▸ **Instructions for the task**
Copy the material from the line with "The height and width of the screenshot is (491, 1024)." up to and including the line with "pos(18,465)", swapping "Viewport" for "Display area" and leaving everything else unchanged.

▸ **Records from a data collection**

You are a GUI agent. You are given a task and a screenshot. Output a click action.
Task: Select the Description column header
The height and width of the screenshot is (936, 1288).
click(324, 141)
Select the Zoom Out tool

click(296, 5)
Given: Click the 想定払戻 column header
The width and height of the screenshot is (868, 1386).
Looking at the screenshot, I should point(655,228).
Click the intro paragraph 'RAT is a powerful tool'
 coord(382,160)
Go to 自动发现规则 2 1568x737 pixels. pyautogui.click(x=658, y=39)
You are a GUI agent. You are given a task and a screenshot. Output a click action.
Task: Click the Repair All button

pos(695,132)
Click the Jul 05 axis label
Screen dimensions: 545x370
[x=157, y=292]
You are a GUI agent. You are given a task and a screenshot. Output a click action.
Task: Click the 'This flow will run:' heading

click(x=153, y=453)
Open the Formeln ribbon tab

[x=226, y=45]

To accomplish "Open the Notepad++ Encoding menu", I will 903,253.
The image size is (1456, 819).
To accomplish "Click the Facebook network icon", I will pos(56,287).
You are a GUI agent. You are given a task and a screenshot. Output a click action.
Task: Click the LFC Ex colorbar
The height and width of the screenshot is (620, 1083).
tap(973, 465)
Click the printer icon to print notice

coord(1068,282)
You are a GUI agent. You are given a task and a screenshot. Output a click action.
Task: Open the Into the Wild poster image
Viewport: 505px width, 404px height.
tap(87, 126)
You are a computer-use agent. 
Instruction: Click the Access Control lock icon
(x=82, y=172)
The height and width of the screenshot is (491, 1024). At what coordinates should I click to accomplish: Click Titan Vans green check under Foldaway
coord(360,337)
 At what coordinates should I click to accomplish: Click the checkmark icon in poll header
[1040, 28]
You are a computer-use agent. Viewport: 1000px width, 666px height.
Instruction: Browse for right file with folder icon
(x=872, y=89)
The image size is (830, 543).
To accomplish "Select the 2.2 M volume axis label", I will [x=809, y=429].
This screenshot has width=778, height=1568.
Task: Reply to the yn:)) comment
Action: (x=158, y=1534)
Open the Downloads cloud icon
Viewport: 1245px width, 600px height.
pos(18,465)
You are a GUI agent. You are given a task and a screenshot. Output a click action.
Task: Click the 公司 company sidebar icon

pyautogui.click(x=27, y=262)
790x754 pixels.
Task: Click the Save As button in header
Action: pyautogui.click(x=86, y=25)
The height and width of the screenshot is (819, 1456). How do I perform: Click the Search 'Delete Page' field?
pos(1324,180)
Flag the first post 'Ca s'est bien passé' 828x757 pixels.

▸ **Written response**
The height and width of the screenshot is (491, 1024). At what coordinates should I click to accomplish: Click Titan Vans green check under Foldaway
coord(360,337)
 At what coordinates should I click to accomplish: Click the checkmark icon in poll header
[1040, 28]
You are a computer-use agent. Display area: 1000px width, 666px height.
Instruction: Browse for right file with folder icon
(x=872, y=89)
The image size is (830, 543).
To accomplish "Select the 2.2 M volume axis label", I will [x=809, y=429].
This screenshot has width=778, height=1568.
Task: Reply to the yn:)) comment
Action: (x=158, y=1534)
Open the Downloads cloud icon
Display area: 1245px width, 600px height.
pos(18,465)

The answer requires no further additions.